** START OF Source document **

Kevin Buzzard (Feb 01 2022 at 22:39):
You should fix your first error before you start worrying about your last error. If you comment out the match
you'll see an error earlier in your script.
Milan (Feb 01 2022 at 22:41):
That's interesting because I don't actually get an error
Kevin Buzzard (Feb 01 2022 at 22:42):
you do if you comment out the match
(or at least I do) -- you can't prove u1 using u1 because it's not there yet. Maybe comment out the have u2
too? After that error Lean is totally confused and can't be trusted.
Milan (Feb 01 2022 at 22:46):
I have tried commenting out both and I don't seem to get any error still.
Kevin Buzzard (Feb 01 2022 at 22:47):
On the other hand, I'm sure you believe that you can't prove a new theorem called u1
using a fact called u1
which has not been defined up until this point -- that would be circular reasoning.
Kevin Buzzard (Feb 01 2022 at 22:48):
u1.png
That's what I see. Note the red underline under u1 and the error on the right
Milan (Feb 01 2022 at 22:53):
Okay, I see the error on your one. So I will have to define it first?

** END OF Source document **
** START OF Items **

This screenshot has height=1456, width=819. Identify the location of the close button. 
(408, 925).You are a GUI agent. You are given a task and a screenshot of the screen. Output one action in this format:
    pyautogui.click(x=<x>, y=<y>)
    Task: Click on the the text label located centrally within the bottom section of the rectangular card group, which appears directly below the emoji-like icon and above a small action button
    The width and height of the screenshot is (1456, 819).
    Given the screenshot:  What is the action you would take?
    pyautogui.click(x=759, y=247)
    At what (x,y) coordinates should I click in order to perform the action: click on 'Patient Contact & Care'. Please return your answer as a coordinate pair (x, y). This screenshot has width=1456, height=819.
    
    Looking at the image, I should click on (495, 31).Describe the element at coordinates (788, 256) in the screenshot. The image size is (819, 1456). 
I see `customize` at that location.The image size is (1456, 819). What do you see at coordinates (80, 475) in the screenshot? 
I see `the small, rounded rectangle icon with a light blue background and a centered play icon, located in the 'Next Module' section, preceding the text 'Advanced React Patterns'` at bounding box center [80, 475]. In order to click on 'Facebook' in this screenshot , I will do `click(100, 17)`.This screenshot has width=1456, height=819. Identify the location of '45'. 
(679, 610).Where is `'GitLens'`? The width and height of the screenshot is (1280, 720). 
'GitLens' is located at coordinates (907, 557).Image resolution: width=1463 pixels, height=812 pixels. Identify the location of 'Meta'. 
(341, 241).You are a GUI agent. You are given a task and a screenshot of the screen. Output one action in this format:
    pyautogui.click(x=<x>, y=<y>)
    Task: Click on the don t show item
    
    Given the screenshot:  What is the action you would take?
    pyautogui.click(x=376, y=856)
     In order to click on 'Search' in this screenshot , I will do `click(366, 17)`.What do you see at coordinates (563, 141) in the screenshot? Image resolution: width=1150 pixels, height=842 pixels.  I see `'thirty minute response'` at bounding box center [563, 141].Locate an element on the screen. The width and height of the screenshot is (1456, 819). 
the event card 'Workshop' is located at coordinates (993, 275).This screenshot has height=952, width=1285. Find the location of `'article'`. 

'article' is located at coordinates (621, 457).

** END OF Items **

▸ **Directive 1**
In the Lean forum thread, which two things does Kevin Buzzard tell Milan to note in his screenshot?
▸ **Directive 2**
Continue the Lean forum thread after Milan's last message.
The entries were taken from a separate source and have no connection to the forum thread.

▸ **Final answer 1**
The red underline under u1 and the error on the right.

▸ **Final answer 2**
Kevin Buzzard (Feb 01 2022 at 22:59):
I think your first error is actually even earlier. I don't think that your definition of y
is valid lean syntax. Edit: Hmm -- apparently it is? I didn't know that! Ignore me.
Milan (Feb 01 2022 at 23:02):
I will try amend the first error before the other but I will have to look into it more. I am still perplexed as to why the error does not show up on my system. Thank you.
Kevin Buzzard (Feb 01 2022 at 23:02):
Try restarting VS Code.
Kevin Buzzard (Feb 01 2022 at 23:03):
If you still have no error, post a screenshot like I did and I'll see if I can spot any funny business. Open the file explorer by clicking on the "two pieces of paper" icon on the top left in VS Code. You are using VS Code, right?
Milan (Feb 01 2022 at 23:03):
Okay will do, I have it installed on VS code.
Milan (Feb 01 2022 at 23:10):
Screenshot-2022-02-01-at-23.08.34.png
I don't seem to be getting the same errors as you but now it is showing an error on the no_surjection. But when I comment out the match line it gets rid of all errors.
Kevin Buzzard (Feb 01 2022 at 23:10):
let y := {z ∈ A | ¬ (z ∈ f z)},
have hy : y = {z : U | z ∈ A ∧ ¬ (z ∈ f z) },
refl,
Your definition of y
is definitionally equal to that.
Kevin Buzzard (Feb 01 2022 at 23:11):
There is no match
tactic, Lean is totally confused by that point. Can I see what happens when you comment out match
?
Milan (Feb 01 2022 at 23:12):
Actually, you are correct. I have managed to find the error with u1.
Milan (Feb 01 2022 at 23:13):
Thank you very much, I will work on fixing the u1 error now.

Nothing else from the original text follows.